** Exercise details **
Could you set out every line of the rows below as a numbered list, dropping the blank lines and leaving the pictures out?

** A run of rows **
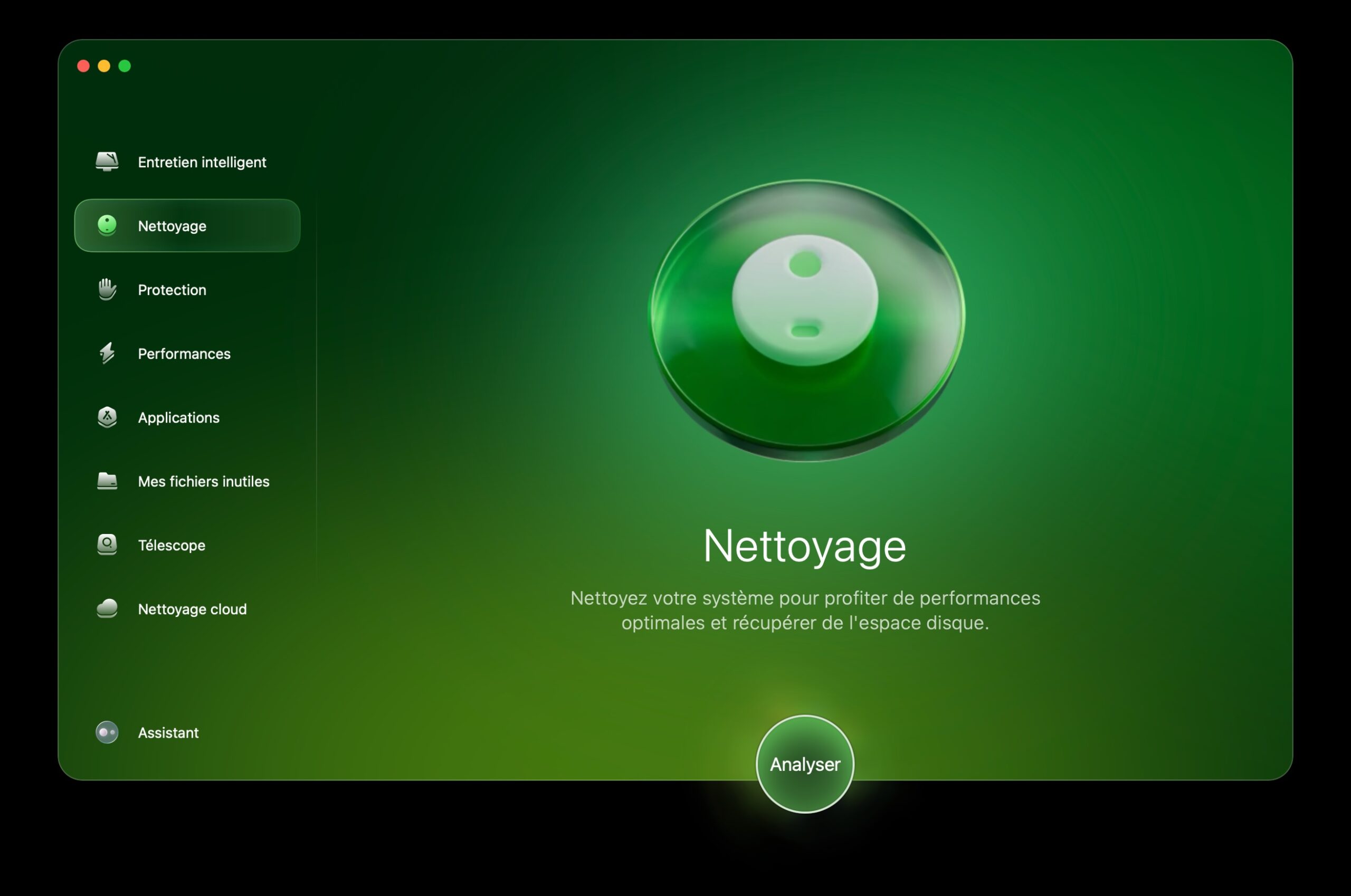Click the large Nettoyage heading

pyautogui.click(x=805, y=546)
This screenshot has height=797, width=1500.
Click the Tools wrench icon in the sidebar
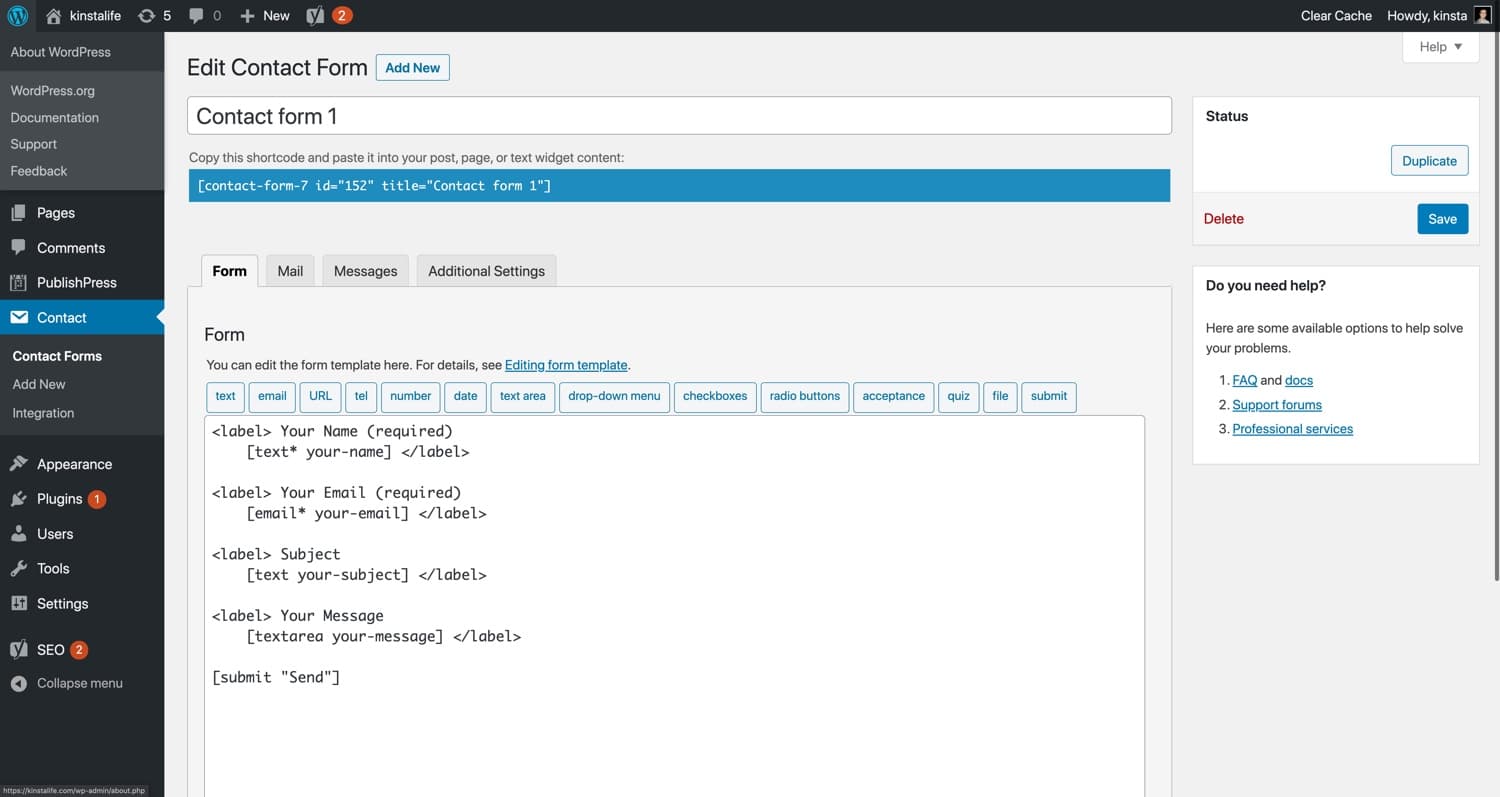click(x=20, y=568)
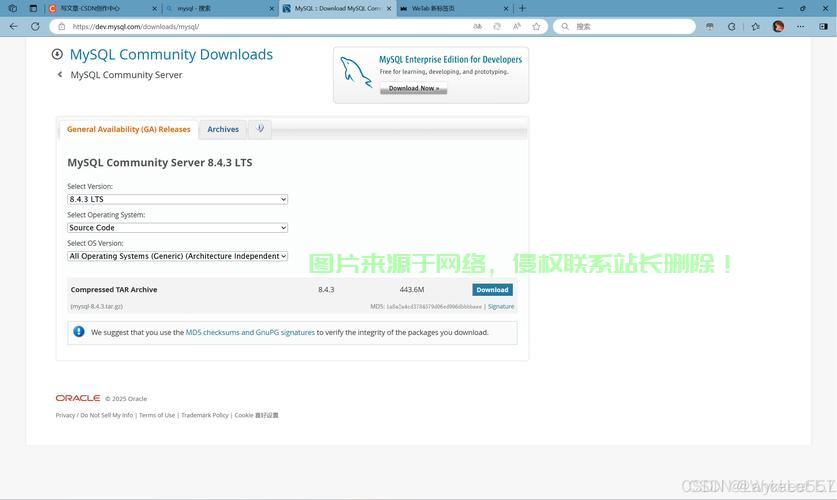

** Right answer **
1. Click the large Nettoyage heading
2. pyautogui.click(x=805, y=546)
3. This screenshot has height=797, width=1500.
4. Click the Tools wrench icon in the sidebar
5. click(x=20, y=568)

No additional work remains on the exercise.